Park and public square in São Paulo, Brazil

Praça da República (Portuguese: Square of the Republic) is a park and public square in the República neighborhood of São Paulo, Brazil. The park covers several city blocks between Rua Pedro Américo, Rua Vinte e Quatro de Maio, Avenida Ipiranga, and Avenida São João in the historic center of the city. Praça da República had many names before 1889, including Largo dos Curros, Largo da Palha, Praça das Milícias, Largo Sete de Abril, and Praça 15 de Novembro.

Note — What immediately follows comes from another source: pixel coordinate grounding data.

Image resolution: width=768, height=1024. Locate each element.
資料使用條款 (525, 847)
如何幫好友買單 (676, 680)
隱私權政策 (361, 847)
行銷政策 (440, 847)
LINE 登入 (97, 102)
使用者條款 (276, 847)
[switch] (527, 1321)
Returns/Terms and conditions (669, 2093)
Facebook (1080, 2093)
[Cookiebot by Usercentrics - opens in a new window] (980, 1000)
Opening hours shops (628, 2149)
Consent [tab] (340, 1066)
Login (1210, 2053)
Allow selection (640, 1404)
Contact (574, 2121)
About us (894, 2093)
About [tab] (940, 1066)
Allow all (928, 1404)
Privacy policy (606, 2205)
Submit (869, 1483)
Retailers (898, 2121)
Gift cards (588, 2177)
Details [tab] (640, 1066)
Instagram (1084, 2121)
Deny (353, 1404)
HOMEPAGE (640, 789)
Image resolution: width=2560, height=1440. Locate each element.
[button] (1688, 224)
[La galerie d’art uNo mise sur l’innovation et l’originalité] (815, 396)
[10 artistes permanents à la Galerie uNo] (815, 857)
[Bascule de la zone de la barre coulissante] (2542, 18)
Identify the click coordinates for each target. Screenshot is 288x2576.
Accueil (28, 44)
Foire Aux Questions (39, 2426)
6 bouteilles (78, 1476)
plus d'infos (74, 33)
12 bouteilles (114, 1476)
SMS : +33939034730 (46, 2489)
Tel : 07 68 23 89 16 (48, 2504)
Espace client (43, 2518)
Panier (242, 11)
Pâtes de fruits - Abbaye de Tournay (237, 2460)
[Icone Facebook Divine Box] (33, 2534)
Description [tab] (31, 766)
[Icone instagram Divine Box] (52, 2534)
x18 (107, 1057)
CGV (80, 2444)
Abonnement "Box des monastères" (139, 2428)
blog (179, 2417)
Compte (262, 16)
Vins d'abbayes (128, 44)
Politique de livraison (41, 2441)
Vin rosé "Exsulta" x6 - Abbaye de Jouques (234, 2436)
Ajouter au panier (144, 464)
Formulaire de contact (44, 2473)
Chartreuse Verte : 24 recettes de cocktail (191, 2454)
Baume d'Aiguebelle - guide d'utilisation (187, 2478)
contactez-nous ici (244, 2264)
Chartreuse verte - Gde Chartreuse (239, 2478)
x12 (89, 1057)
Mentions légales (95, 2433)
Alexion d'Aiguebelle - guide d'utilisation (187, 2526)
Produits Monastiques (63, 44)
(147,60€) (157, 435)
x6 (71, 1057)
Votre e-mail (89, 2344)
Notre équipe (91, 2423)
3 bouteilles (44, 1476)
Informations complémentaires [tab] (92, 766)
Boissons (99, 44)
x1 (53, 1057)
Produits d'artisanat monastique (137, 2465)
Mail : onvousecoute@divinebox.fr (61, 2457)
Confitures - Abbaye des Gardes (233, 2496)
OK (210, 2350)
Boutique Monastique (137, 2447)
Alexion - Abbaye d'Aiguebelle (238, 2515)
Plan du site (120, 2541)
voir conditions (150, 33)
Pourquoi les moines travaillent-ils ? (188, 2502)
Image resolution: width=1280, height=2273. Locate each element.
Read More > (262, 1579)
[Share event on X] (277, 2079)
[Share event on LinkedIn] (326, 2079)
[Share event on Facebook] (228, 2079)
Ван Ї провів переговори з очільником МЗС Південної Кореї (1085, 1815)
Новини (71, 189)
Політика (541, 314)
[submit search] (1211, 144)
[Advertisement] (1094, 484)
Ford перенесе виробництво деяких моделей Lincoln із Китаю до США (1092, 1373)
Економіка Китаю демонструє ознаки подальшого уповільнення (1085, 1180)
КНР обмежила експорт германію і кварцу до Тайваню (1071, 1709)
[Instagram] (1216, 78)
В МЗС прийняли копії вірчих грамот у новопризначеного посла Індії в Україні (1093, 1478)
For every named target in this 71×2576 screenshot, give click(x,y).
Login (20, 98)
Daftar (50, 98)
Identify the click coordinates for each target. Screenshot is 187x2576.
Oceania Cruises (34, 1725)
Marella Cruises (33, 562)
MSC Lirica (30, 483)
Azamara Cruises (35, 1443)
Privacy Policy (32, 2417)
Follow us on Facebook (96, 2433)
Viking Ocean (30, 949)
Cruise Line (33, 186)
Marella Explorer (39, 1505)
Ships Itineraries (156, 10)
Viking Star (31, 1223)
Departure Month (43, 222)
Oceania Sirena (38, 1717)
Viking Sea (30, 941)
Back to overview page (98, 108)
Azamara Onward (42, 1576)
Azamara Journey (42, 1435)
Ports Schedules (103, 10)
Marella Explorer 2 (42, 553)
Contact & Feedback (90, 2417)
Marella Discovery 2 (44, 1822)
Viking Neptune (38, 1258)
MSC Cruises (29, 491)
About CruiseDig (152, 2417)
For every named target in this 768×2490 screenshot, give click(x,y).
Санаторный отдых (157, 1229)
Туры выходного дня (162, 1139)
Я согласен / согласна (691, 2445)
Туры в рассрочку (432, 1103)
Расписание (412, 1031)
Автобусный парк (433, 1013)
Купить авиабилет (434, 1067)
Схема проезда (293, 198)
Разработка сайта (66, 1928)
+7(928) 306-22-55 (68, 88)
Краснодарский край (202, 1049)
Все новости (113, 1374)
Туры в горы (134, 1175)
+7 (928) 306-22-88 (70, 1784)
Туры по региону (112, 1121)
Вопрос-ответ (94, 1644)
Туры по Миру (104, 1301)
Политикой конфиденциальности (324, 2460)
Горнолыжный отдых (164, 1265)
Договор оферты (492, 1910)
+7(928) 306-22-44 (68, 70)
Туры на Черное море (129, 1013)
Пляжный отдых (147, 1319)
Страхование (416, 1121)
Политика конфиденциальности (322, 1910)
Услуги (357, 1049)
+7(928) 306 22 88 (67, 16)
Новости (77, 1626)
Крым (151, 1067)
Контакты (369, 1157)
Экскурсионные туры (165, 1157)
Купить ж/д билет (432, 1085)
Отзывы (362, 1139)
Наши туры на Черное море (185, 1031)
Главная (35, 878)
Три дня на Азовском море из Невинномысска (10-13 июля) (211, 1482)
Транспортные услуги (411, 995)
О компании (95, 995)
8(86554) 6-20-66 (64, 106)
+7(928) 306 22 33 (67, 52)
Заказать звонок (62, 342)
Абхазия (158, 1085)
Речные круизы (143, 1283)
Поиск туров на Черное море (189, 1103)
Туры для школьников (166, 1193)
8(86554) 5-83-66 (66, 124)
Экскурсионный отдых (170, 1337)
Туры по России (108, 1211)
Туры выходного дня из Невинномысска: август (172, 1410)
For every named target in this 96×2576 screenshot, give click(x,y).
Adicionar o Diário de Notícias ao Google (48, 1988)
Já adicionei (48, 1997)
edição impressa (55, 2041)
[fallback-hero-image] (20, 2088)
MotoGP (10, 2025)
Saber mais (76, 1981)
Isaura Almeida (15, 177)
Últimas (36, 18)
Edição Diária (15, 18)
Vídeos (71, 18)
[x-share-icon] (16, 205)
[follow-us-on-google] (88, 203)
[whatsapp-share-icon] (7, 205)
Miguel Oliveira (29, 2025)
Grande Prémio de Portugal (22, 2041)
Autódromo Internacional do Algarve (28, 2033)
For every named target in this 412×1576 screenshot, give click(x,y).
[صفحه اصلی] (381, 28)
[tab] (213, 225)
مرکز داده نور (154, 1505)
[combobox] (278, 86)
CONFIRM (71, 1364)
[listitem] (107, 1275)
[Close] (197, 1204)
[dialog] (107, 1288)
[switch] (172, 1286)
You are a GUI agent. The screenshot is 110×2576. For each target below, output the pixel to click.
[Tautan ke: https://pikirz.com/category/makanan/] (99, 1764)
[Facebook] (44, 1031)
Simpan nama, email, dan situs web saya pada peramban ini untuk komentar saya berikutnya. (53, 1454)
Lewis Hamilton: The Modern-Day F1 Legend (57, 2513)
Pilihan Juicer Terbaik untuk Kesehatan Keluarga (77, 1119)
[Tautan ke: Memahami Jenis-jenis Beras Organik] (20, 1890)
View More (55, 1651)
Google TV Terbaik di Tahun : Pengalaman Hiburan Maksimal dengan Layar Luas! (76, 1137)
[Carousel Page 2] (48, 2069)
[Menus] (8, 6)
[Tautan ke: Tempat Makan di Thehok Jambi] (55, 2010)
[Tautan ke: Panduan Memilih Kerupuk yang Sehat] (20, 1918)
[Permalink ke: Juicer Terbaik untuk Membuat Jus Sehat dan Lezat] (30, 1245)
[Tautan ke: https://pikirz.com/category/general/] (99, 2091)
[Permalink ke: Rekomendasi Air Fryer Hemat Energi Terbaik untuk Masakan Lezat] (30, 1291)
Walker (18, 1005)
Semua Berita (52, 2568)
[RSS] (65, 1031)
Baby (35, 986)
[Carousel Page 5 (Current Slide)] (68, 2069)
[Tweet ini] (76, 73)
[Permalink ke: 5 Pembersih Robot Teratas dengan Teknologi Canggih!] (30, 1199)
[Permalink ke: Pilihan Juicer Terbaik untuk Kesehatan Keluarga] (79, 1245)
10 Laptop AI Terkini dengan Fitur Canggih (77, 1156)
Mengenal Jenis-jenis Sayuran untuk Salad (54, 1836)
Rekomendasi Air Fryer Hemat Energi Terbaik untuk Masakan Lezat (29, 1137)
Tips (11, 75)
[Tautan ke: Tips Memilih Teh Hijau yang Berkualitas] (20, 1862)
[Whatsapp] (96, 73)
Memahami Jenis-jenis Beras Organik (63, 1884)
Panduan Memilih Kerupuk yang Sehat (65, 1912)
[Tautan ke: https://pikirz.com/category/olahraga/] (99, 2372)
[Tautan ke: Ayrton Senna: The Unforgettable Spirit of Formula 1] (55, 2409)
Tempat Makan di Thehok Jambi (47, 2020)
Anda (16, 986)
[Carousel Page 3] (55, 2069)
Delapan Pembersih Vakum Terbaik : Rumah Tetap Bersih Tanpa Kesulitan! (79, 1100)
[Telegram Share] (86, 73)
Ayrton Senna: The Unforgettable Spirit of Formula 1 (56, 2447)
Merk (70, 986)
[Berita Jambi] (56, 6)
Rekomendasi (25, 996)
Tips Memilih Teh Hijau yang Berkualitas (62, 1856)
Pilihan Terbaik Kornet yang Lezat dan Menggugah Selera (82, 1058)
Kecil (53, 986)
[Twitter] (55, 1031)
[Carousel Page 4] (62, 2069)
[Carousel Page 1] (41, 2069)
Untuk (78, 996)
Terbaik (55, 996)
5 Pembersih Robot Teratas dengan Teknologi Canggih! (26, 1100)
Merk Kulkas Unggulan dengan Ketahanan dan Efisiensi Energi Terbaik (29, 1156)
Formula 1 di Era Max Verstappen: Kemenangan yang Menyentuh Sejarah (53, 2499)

On Sundays, there is an open-air market on the Praça da República with many food carts and vendors selling art, clothing, jewelry, and handicrafts. Artisans come from the North and Northeast regions of Brazil as well as neighboring countries in Latin America to sell their goods.

==Architecture==

The largest structure on Praça Da República is the Casa Caetano de Campos, built in 1894 and protected by the state of São Paulo; since 1979, this building has been the home of the State Education Department. Modernist apartment buildings on the square date to the 1930s, and include the Esther Building, the São Tomás Buildings, Oscar Niemeyer's Eiffel Building, and Jacques Pilon's São Luiz Building.

Two of São Paulo's most iconic buildings, Edifício Copan and Edifício Itália, are located just to the south of Praça da República near the corner of avenidas São Luís and Ipiranga.

==Transportation==

The square is served by São Paulo Metrô lines 4 (Yellow) and 3 (Red) via the República station at the southern end of the park.